Every field has its own distinctive protocols, rituals and even language. In mine, words such as ‘interdisciplinarity’ and ‘historicity’ are tossed about with abandon, much to everyone else’s confusion. Household words, they ain’t. These terms and dozens of others just like them are comprehensible only to the cognoscenti.
As I recently discovered, the language of medicine is something else again. When dealing with patients, it draws on familiar words, but endows them with a highly specific, often euphemistic, meaning that not only baffles rather than clarifies, but also undermines one’s confidence.
Here are a couple of examples. One young physician, in an attempt to indicate that she wasn’t unduly concerned with the medical situation at hand, allowed how she was “not impressed.” Meanwhile, her more seasoned colleagues took a different tack — and deployed a different word: They characterized a potentially troublesome medical situation as “concerning.”
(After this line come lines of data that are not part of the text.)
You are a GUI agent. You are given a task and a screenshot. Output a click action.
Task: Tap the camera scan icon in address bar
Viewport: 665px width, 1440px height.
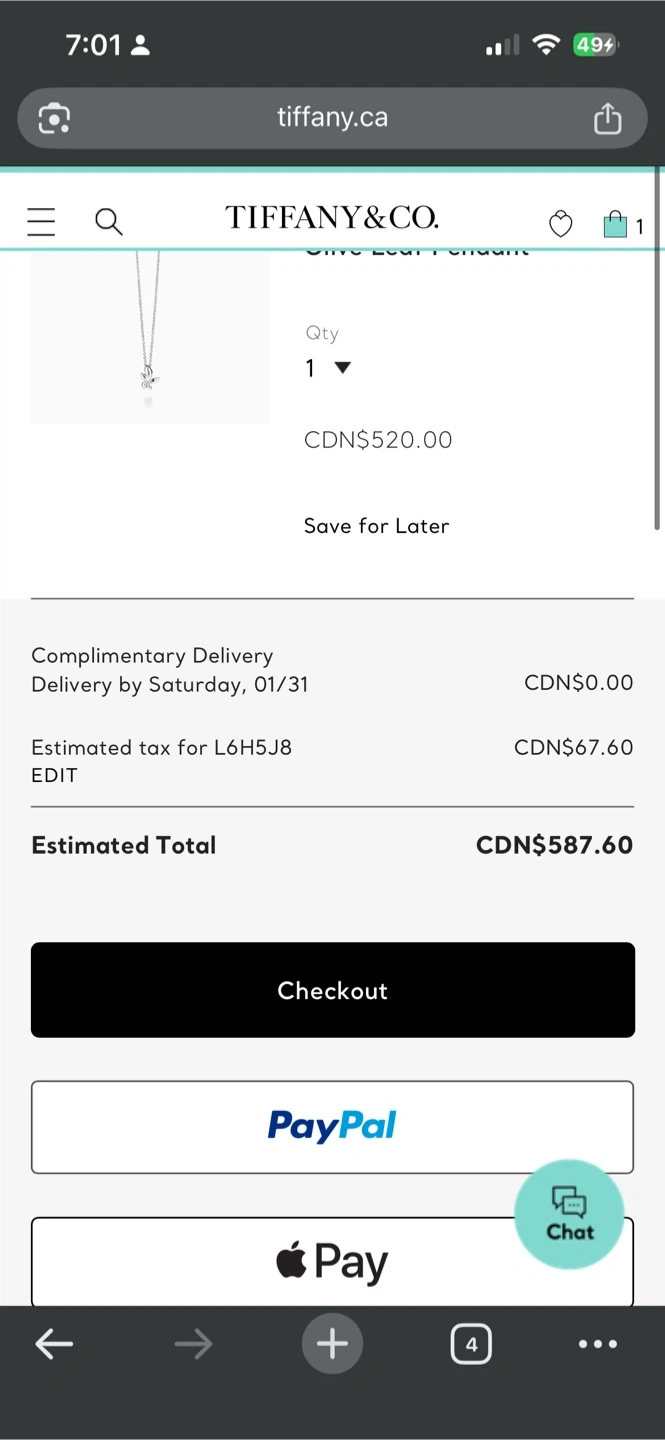point(54,118)
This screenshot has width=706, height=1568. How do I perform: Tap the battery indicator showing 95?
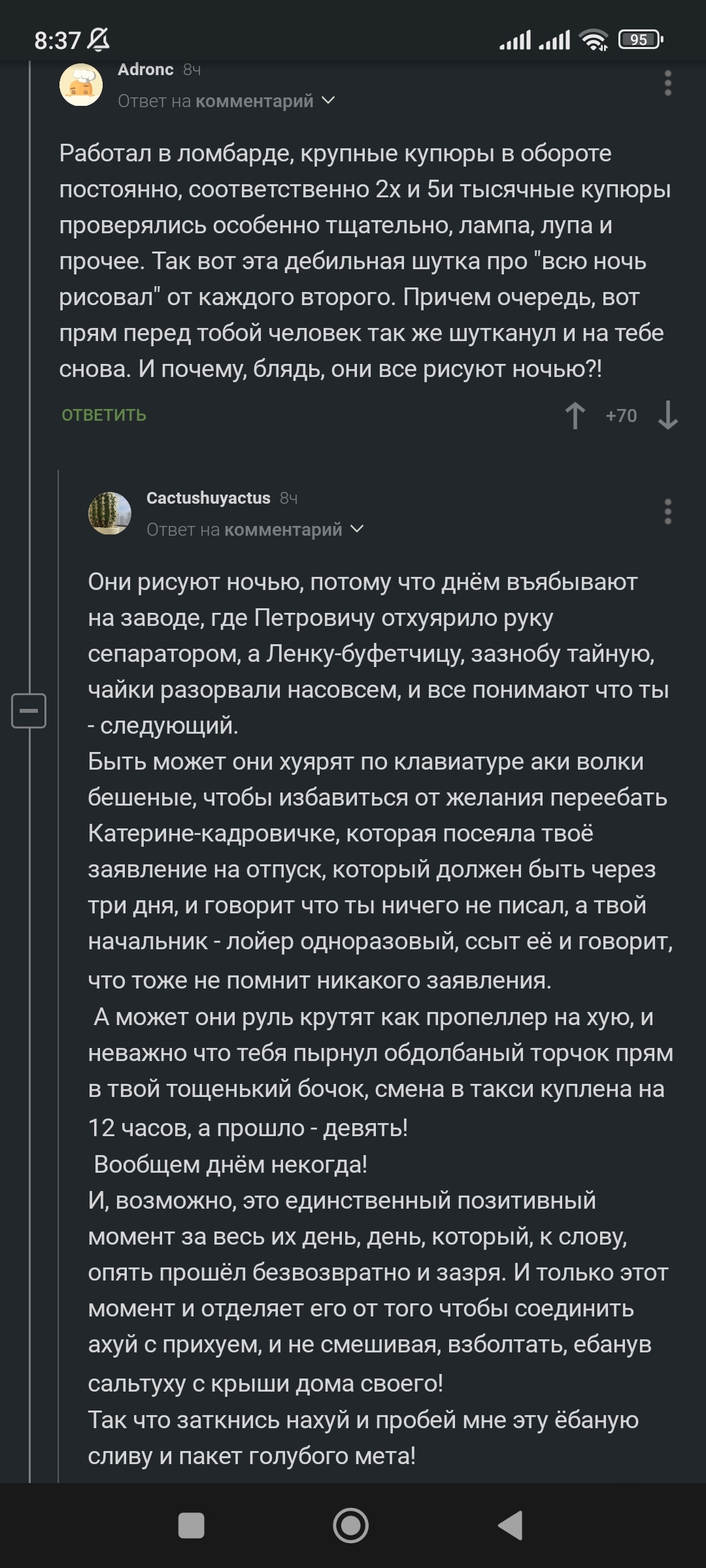point(641,41)
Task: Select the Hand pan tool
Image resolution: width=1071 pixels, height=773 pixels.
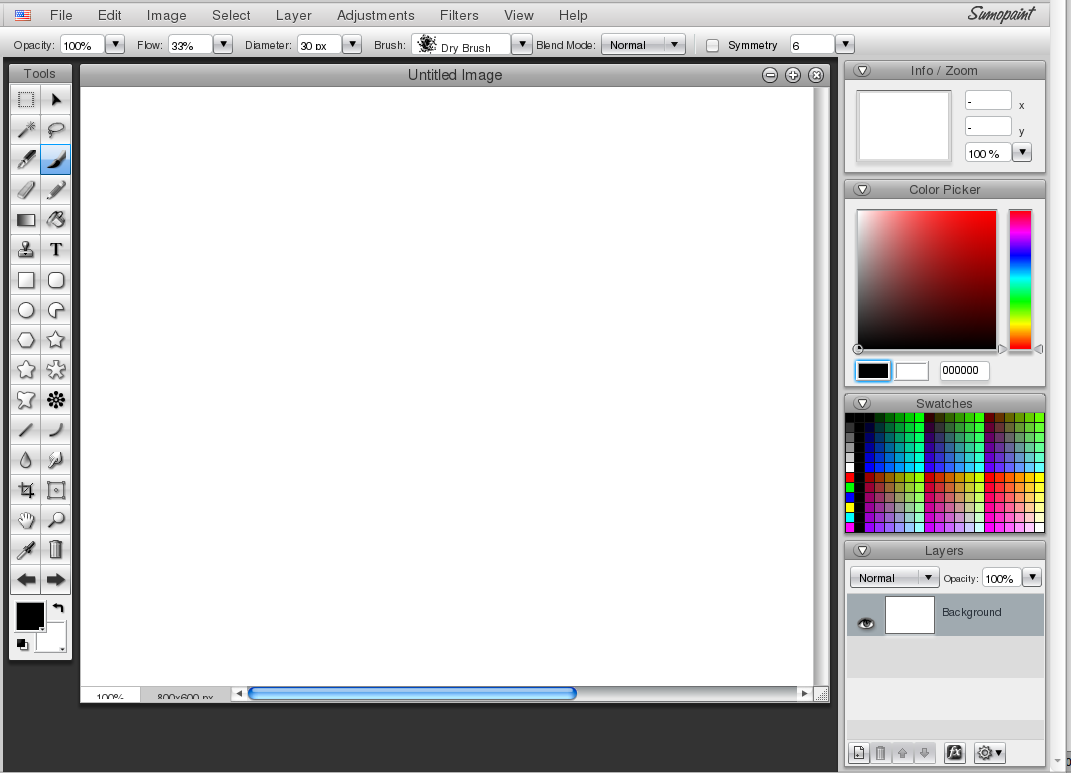Action: [x=26, y=520]
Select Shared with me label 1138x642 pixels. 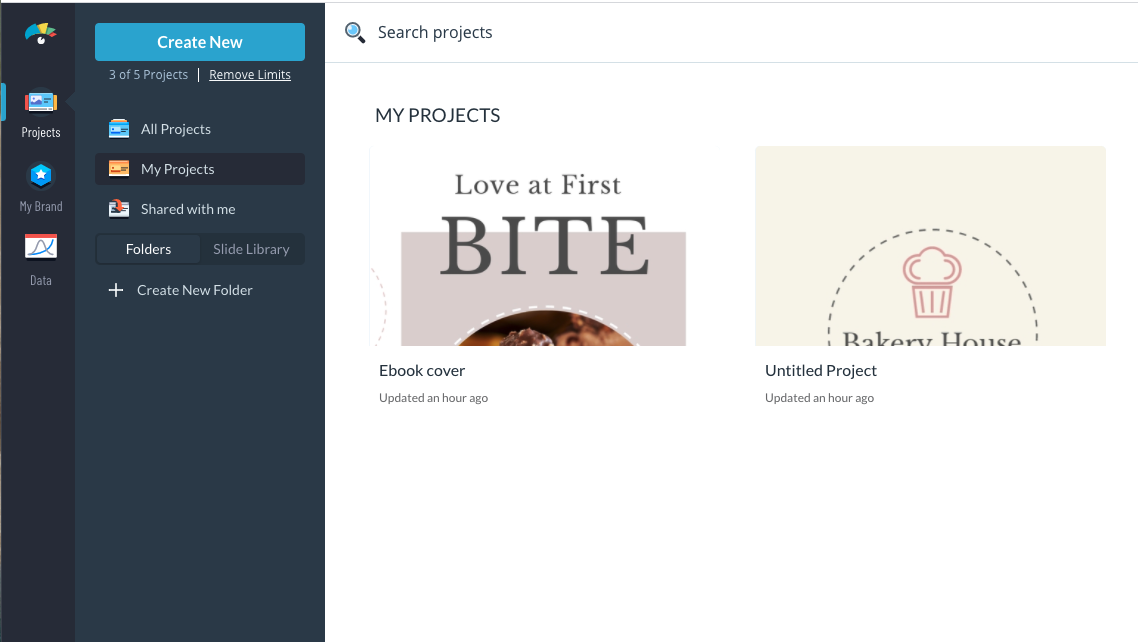click(188, 209)

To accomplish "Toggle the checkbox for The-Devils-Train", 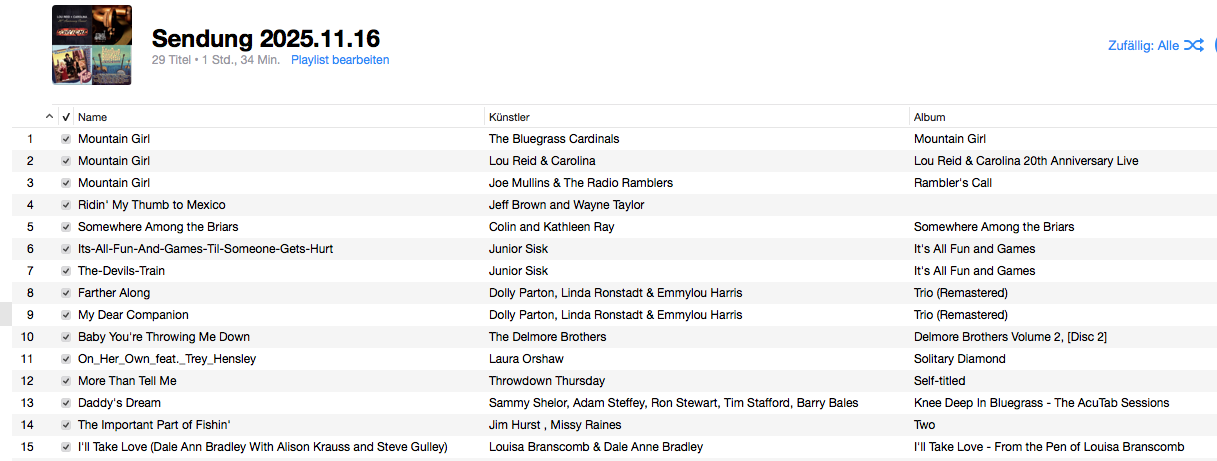I will click(x=66, y=271).

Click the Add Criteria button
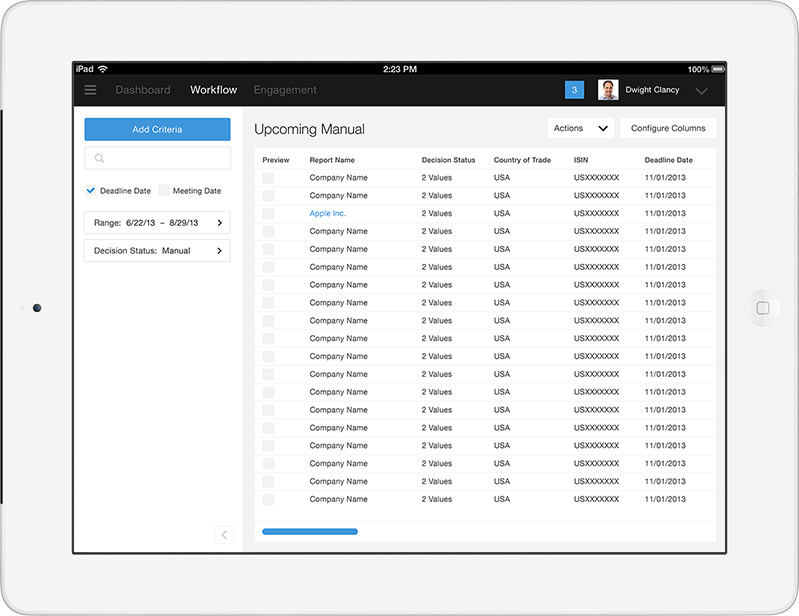point(157,130)
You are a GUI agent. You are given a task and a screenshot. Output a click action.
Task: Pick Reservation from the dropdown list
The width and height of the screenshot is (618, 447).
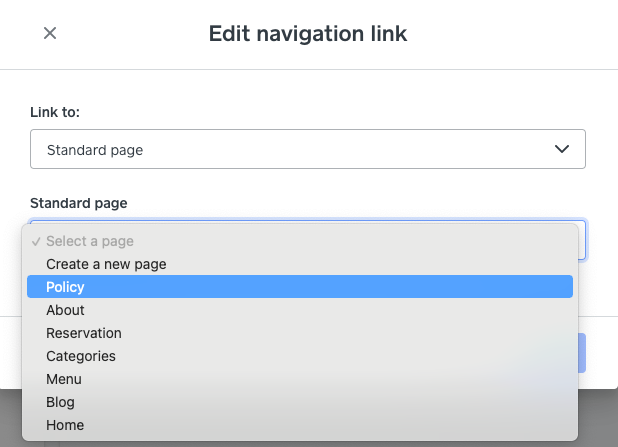84,333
That adjective and its cousin, the noun (‘concern’), seems to be the medical word du jour, a substitute for the over-used and tired “issues.” Time and again, I was asked whether I had any “concerns.” Really?!
And this: When nurses get together to discuss a patient’s lot, they don’t gather or confer so much as “huddle.” And, my all-time favorite: an unusually configured body part — a foot, for example, represents a form of “deranged architecture.” Imagine being told that by a physician!
I suppose I shouldn’t fret about this ‘deranged’ use of language just as long as those who wield it practice good and sound medicine. But its widespread use did give me pause — and, now and then, cause for laughing aloud, which, come to think of it, was of therapeutic value.